Russian police officers detain a supporter of jailed members of the punk group Pussy Riot during a protest calling for their release, in central Moscow. Credit: Reuters
Russian police officers detain a supporter of jailed members of the punk group Pussy Riot during a protest calling for their release, in central Moscow.
Credit: Reuters

Russian police temporarily detained six activists protesting on Friday against the incarceration of punk rockers Pussy Riot and charged them with breaking rules on demonstrations.

Activists, actors and writers took turns holding posters demanding freedom for jailed band members Maria Alyokhina, 24, and Nadezhda Tolokonnikova, 23, in order to comply with rules on one-person demonstrations which do not require permits.

The Moscow protest was timed to take place on International Women’s Day, a holiday in Russia.

Russian media reported that police stepped in to make arrests when more than one person at a time held posters in support of the women, who are serving two-year sentences on charges of hooliganism motivated by religious hatred.

Moscow police told Reuters the six people detained at the protest in front of the Federal Penitentiary Service building were charged with administrative misdemeanors for breaking the one-person protest law.

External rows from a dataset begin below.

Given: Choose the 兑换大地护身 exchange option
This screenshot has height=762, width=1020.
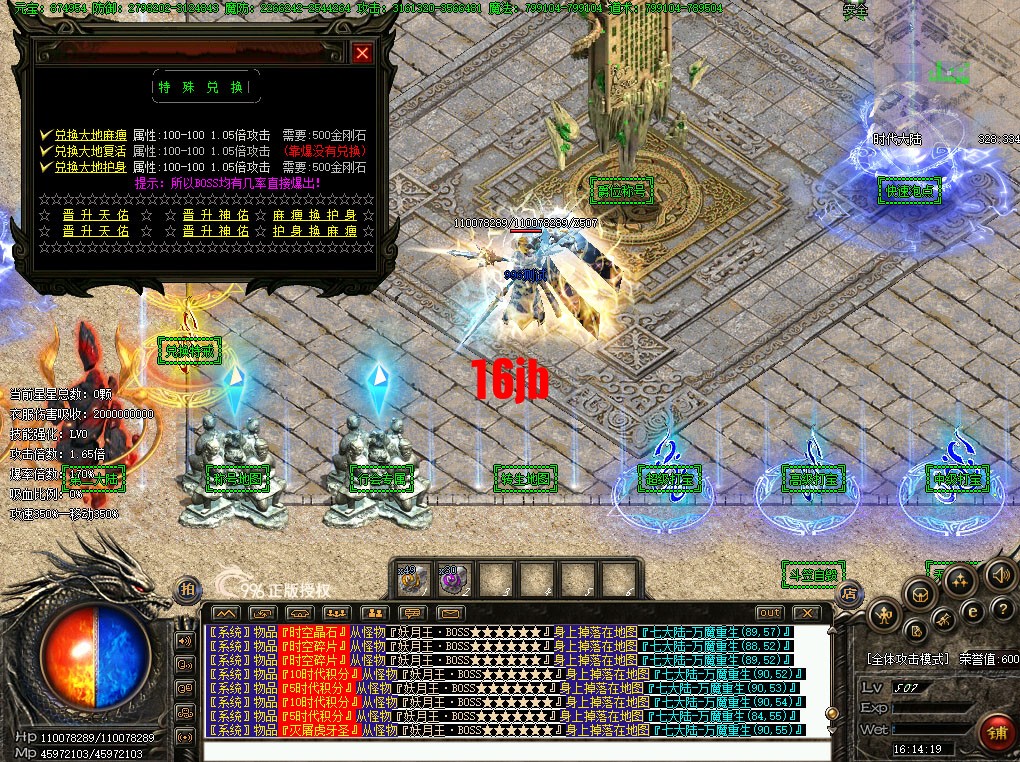Looking at the screenshot, I should 91,167.
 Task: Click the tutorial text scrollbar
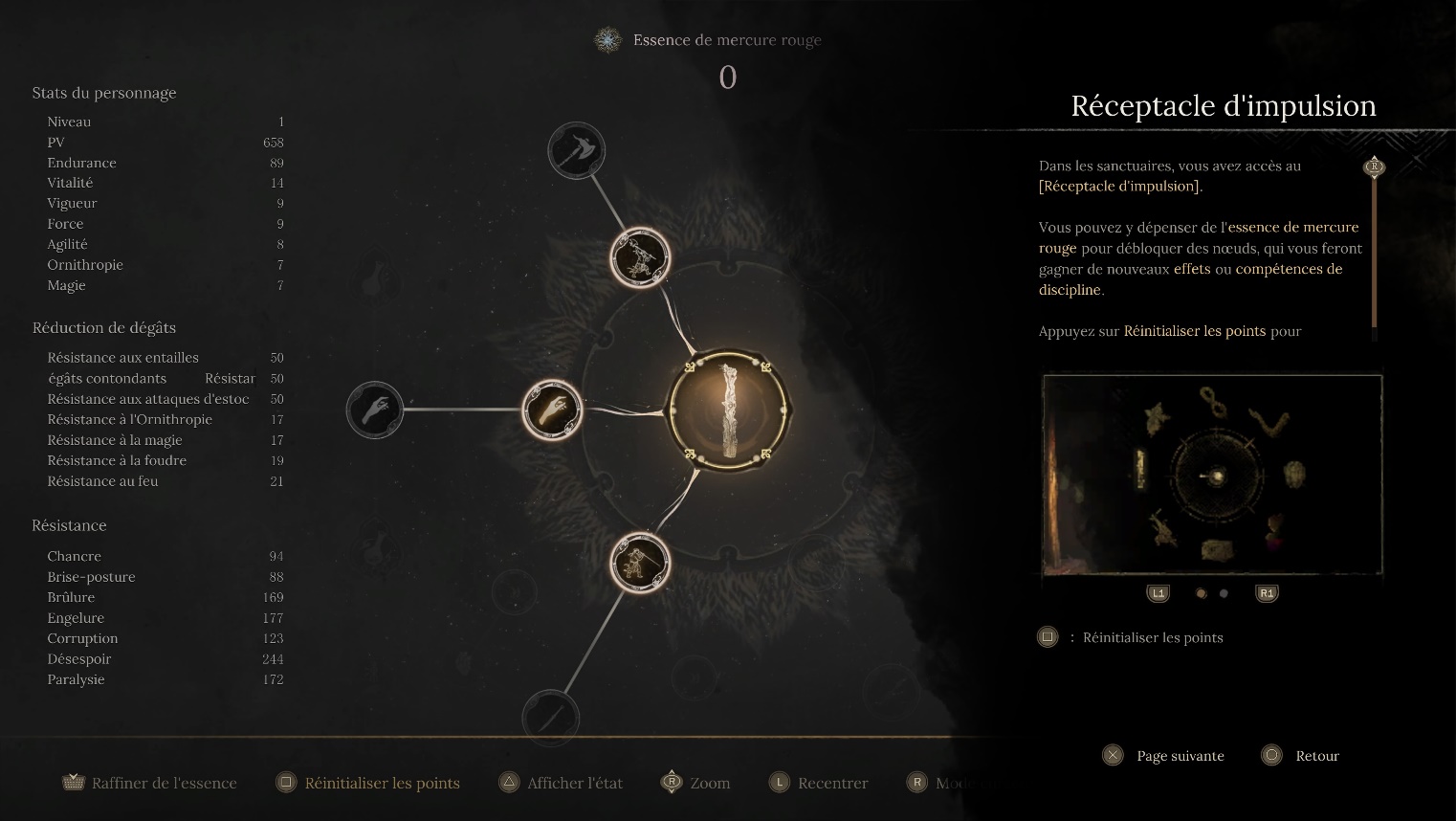(1375, 249)
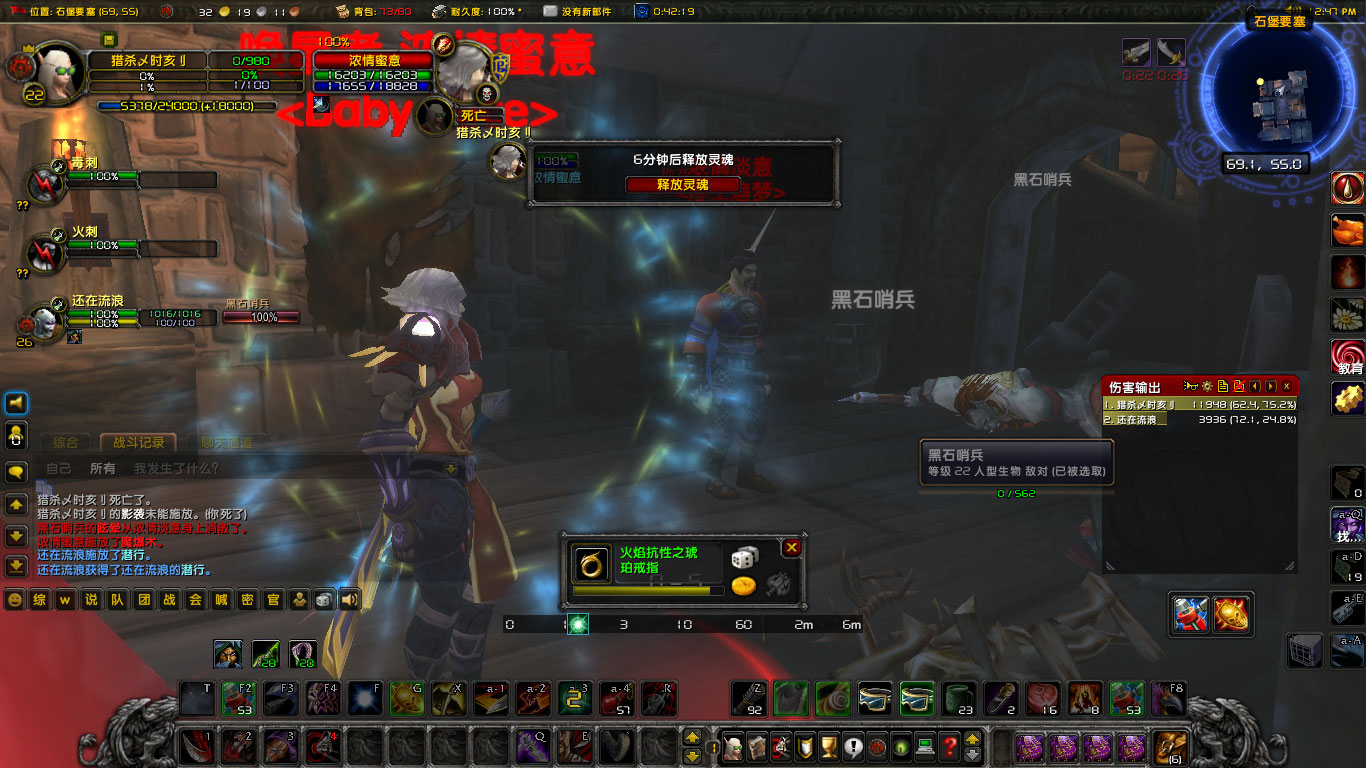The image size is (1366, 768).
Task: Click the random roll dice icon after the 官 button
Action: point(323,598)
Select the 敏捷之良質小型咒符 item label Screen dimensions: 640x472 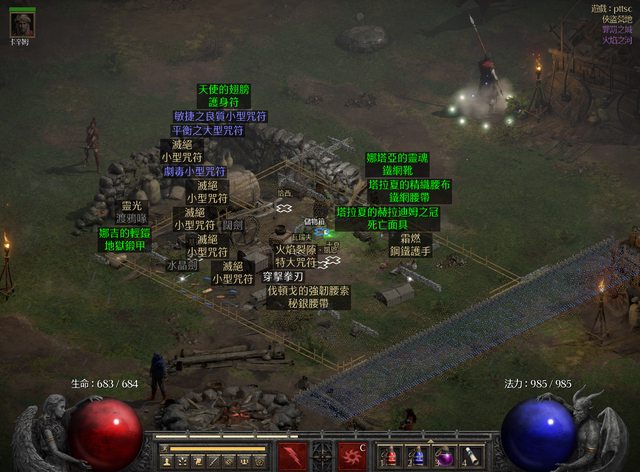[220, 117]
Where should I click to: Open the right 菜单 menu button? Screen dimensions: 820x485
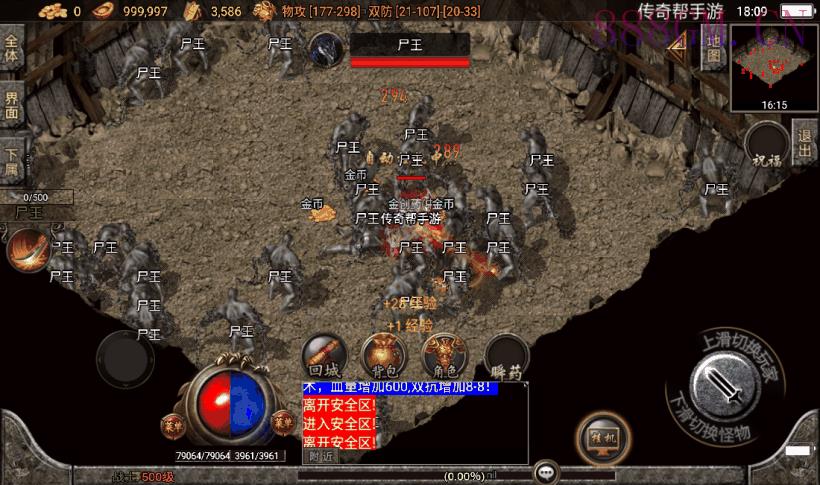coord(281,423)
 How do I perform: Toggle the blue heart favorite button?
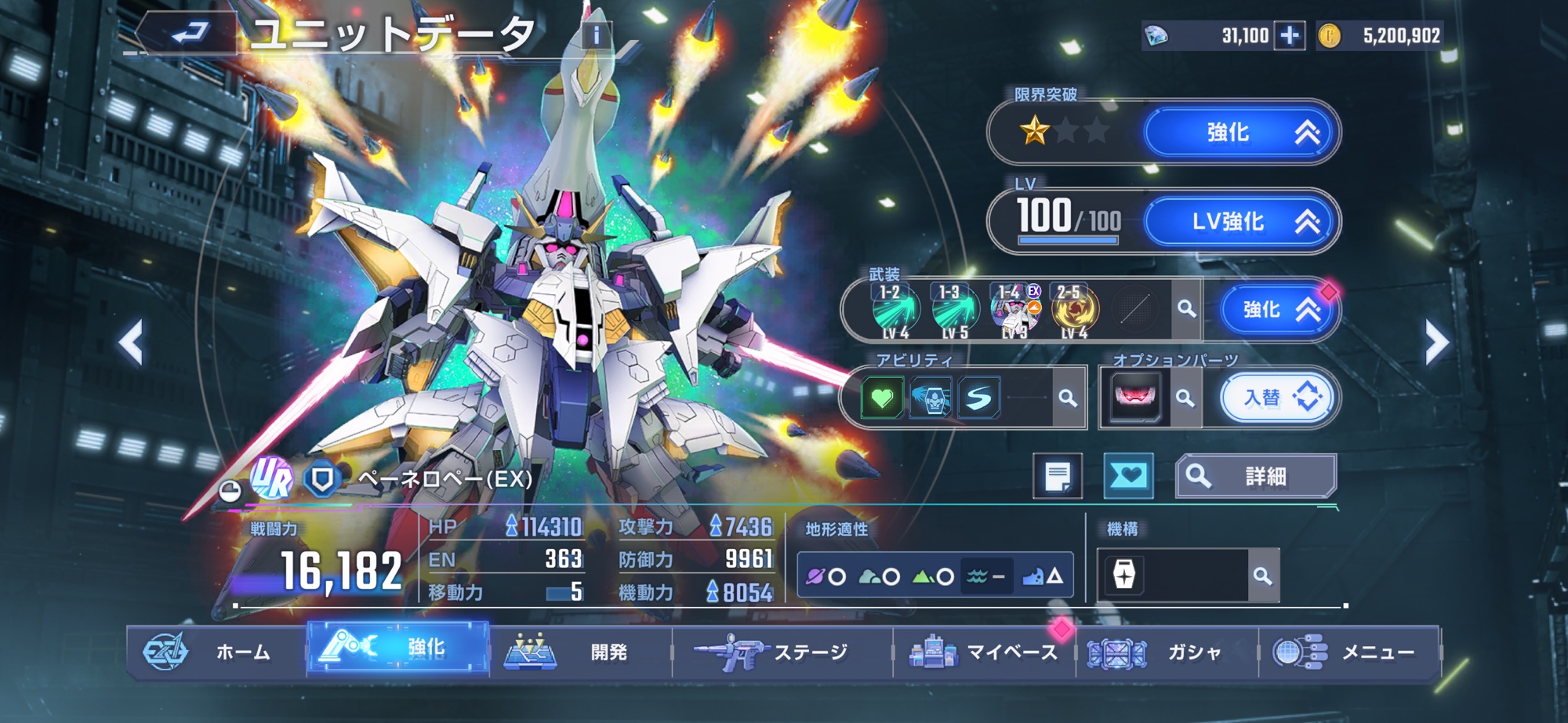pyautogui.click(x=1128, y=476)
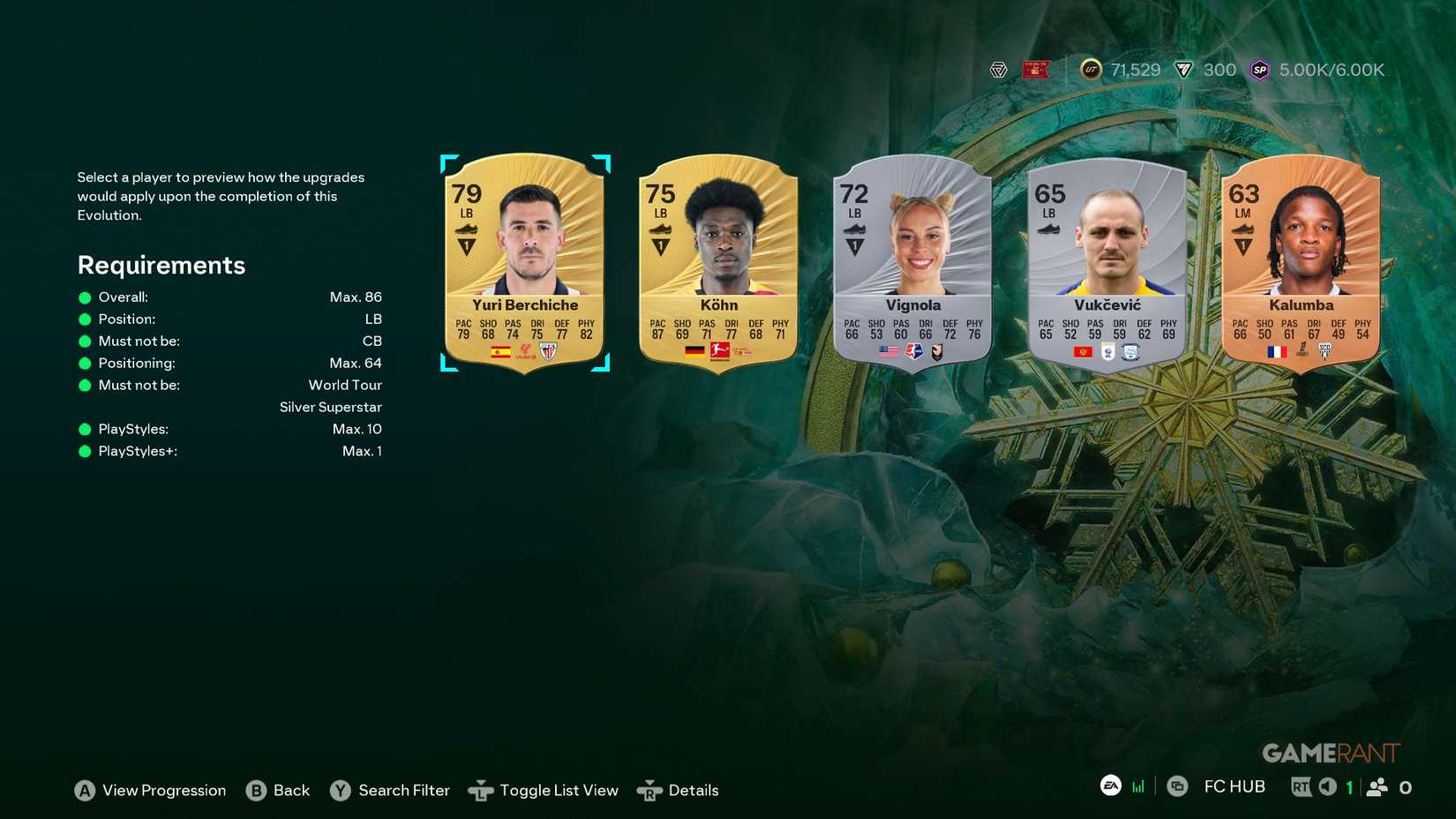Click the red club badge icon
Viewport: 1456px width, 819px height.
pyautogui.click(x=1035, y=70)
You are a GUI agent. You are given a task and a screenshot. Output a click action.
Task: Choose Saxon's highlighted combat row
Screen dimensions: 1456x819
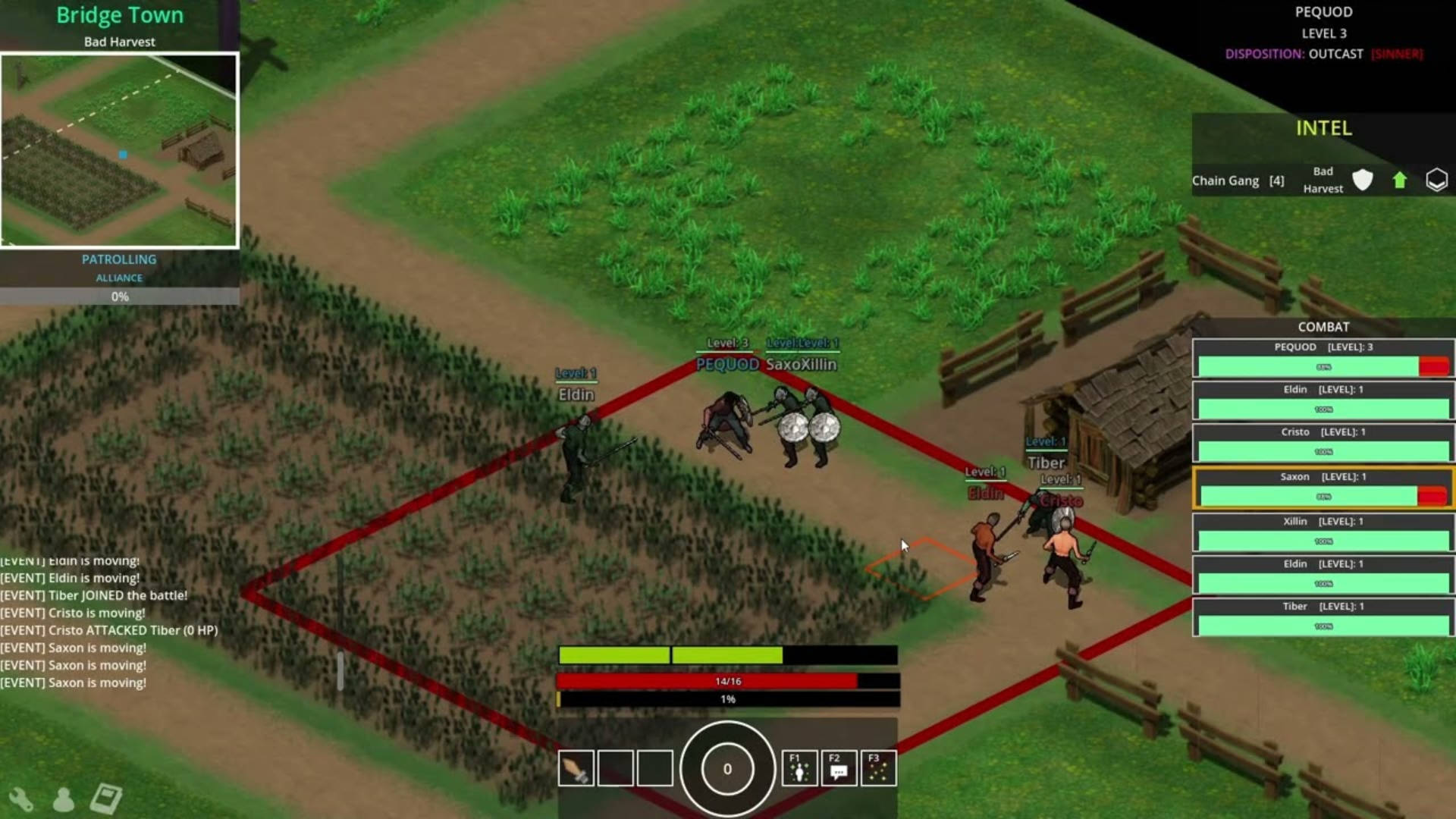tap(1323, 488)
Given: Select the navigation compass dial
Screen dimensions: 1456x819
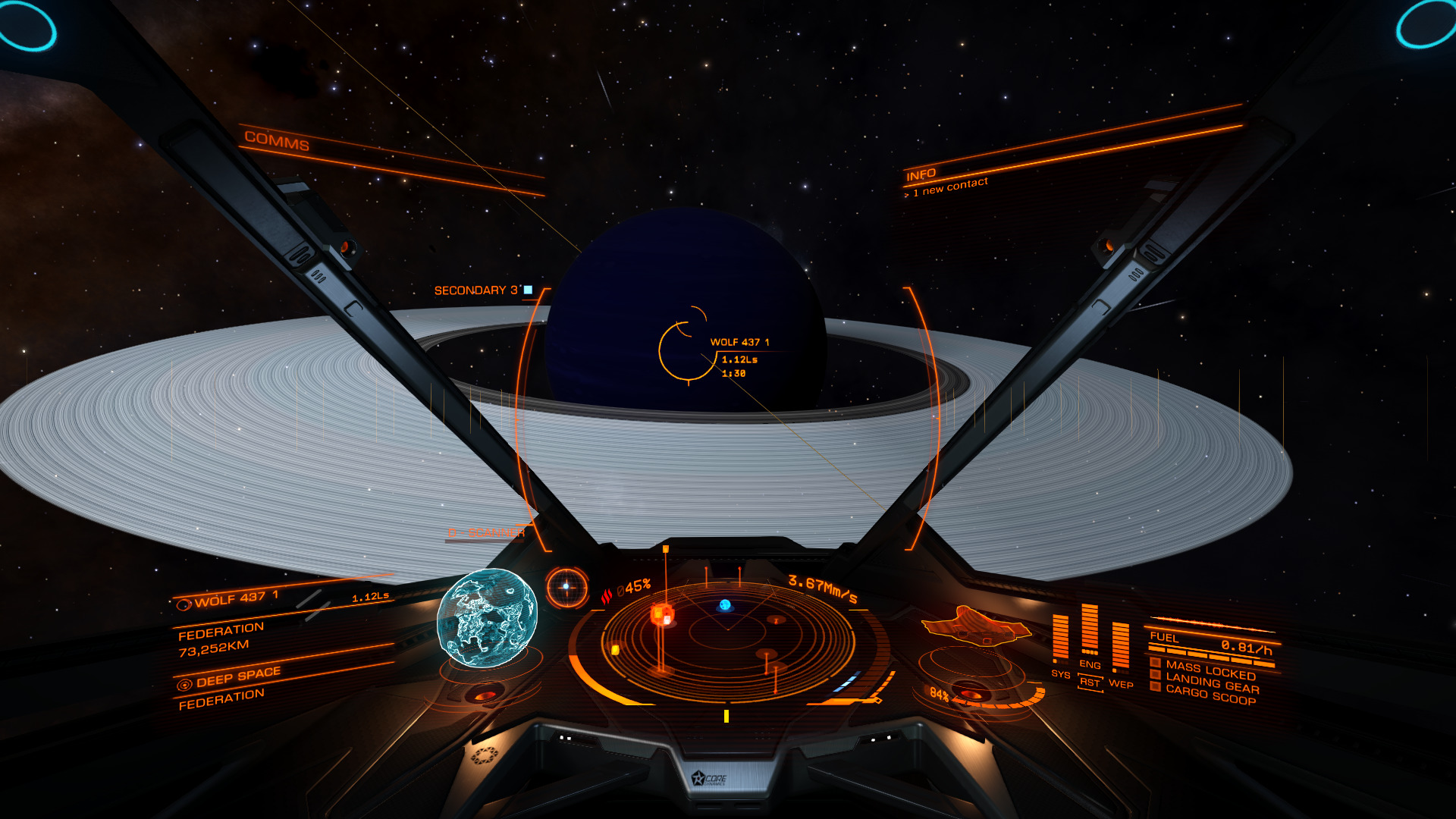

They were all were released and handed orders for court hearings on Monday.

U.S. pop star Madonna and Myanmar democracy leader Aung San Suu Kyi are among those who have called for the two jailed Pussy Riot members to be freed.

They were convicted in August after performing, balaclava-clad, an anti-Kremlin “prayer” early last year at Moscow’s main Russian Orthodox cathedral.

Yekaterina Samutsevich, 30, the third member of the band who was jailed but released in October, also joined the protest on Friday, according to the street-art collective Voina (War).

Russian media reported Tolokonnikova submitted a request for early release this week. Alyokhina’s request has already been refused.

Asked on Thursday whether the two should be paroled, President Vladimir Putin declined to comment.

“It’s not up to me, but it is a thing of procedures and applicable legislation,” Putin said.

In October, he called the Pussy Riot sentencing fair. “They wanted this, they got it,” he told the NTV television channel in an interview then.

At another central Moscow protest on Friday, police detained about 20 people for what they said was unruly behavior.

No arrests were made at a third demonstration on Friday, organized by mothers, wives, sisters, and female friends of opposition members jailed after protests on the eve of Putin’s inauguration in May.